As dinâmicas de reprodução da sociabilidade capitalista engendradas por uma cultura de massa alienadora das reais condições de existência tendem a aprofundar-se no imagético popular, "(uma) vez que a encarnação de todas as tendências da indústria cultural na carne e no sangue do público se faz mediante o processo social inteiro, a sobrevivência do mercado, neste setor, opera no sentido de intensificar aquelas tendências" (Adorno e Horkheimer, 1947, p. 18). Assim, entende-se a premência por vozes e corpos dissonantes em reação ao ritmo constante e acentuado da produção e reprodução cultural mantenedoras da ordem vigente. Peggy Phelan atesta que "(a) performance é a tentativa de valorizar aquilo que é não reprodutivo, não metafórico" (1988, p. 179), cuja vida "dá-se no presente" (p. 171), a enaltecer um movimento que se apresenta agora, na presença de outros corpos, a implicar o real. De acordo com Phelan "a performance ao vivo mergulha na visibilidade (...) e desaparece na memória, no reino da invisibilidade e do inconsciente, onde escapa à regulamentação e ao controlo" (p. 173), e é, a partir deste inconsciente, longe da supervisão espetacular, que espera-se um renovar da percepção, uma faísca a transformar o público espectador, que ora apenas contempla, assiste e aguarda o próximo espetáculo da indústria cultural, a entreter-se e a retirar-se da realidade conturbada e sofrida, em ator do processo de transformação da própria realidade doravante uma discussão e a bater-se com os reais problemas da sociedade.

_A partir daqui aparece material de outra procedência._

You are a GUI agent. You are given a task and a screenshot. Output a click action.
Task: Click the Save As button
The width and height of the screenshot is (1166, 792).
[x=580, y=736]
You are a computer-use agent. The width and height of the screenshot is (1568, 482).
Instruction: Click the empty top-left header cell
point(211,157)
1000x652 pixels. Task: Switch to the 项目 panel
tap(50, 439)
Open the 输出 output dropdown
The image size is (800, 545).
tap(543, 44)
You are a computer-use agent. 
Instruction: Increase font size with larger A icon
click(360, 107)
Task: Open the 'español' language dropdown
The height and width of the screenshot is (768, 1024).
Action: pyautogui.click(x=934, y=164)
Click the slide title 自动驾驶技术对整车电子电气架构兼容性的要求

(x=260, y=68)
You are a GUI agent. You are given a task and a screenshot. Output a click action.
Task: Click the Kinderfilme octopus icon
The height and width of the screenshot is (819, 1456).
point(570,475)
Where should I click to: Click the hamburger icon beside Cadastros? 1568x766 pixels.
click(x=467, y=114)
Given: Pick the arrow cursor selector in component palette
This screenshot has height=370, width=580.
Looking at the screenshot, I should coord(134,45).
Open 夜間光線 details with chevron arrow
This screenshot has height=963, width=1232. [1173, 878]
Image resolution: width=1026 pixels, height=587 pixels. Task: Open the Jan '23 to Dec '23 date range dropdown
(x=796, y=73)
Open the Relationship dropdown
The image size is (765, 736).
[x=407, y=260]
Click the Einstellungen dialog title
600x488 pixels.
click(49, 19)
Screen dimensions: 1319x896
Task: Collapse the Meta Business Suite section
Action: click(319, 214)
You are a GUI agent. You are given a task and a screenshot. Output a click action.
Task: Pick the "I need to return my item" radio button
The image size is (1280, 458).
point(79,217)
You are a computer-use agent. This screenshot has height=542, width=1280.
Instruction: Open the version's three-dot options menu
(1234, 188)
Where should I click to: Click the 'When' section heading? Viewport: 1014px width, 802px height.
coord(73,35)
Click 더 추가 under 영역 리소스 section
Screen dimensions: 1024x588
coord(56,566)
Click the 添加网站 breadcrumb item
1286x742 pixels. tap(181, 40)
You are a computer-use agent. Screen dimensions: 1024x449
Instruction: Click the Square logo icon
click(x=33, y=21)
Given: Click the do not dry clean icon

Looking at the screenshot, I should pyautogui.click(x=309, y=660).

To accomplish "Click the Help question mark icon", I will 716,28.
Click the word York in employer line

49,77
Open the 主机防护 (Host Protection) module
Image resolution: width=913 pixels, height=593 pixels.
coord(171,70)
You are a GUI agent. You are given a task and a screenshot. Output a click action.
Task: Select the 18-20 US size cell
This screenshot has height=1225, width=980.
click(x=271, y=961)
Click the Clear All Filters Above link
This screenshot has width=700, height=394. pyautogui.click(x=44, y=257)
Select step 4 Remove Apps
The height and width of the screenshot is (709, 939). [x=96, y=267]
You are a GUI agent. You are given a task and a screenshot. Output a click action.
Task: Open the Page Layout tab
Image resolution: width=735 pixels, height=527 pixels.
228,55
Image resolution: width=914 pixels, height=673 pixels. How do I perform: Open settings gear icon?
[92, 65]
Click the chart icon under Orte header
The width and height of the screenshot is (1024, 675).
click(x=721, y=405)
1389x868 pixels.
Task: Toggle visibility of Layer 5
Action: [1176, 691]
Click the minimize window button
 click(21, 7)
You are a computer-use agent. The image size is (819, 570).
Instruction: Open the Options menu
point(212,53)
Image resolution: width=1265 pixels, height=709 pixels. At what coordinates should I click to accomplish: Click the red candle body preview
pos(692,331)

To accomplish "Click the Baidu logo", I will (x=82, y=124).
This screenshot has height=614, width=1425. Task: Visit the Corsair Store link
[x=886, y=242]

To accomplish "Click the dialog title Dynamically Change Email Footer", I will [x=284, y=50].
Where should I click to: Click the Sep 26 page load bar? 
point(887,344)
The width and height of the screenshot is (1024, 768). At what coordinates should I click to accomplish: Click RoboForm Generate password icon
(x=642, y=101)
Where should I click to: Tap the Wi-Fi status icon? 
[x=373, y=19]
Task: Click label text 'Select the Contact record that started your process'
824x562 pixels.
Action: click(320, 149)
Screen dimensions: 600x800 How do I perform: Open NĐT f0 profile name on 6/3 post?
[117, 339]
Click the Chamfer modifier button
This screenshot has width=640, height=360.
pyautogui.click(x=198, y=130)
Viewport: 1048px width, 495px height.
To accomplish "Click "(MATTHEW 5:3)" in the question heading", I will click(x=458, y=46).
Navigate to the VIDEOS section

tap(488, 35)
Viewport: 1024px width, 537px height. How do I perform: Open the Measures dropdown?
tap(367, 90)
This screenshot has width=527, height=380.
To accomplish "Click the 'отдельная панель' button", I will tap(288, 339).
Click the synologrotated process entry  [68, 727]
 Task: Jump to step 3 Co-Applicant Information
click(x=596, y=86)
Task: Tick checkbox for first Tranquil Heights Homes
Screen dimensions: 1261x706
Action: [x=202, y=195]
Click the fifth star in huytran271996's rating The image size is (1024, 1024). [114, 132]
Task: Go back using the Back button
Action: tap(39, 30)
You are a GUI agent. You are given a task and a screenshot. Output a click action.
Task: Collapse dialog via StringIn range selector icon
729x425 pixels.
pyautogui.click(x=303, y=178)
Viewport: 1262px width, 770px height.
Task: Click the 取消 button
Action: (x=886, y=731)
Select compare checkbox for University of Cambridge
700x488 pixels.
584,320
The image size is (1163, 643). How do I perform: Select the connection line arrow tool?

A reprodução de meras existências paralisa o desejo de mudança através do desenvolvimento e manutenção de um obstáculo cultural e psicológico alienante, que impede o espectador de perceber e lutar por sua realidade material, e são nesses âmbitos que a arte da performance efetua a sua disputa discursiva e imagética, na decodificação da realidade por meio de um ato de presença, de interação, de colaboração e de assimilação, a desenhar novas perspectivas sociais.
Bibliografia
ADORNO, T. W. & HORKHEIMER, Max. [1947]. (2002). O Iluminismo como Mistificação das Massas. In: Adorno, T. W. Indústria cultural e sociedade. São Paulo: Editora Paz e Terra.
DEBORD, Guy. [1992]. (2016). A Sociedade do Espetáculo. [Kindle] Rio de Janeiro: Contraponto Editora LTDA. Disponível em: http://www.amazon.com
PHELAN, Peggy. (1988) A Ontologia da Performance: representação sem reprodução (pp. 171-191). Lisboa: Edições Cosmos.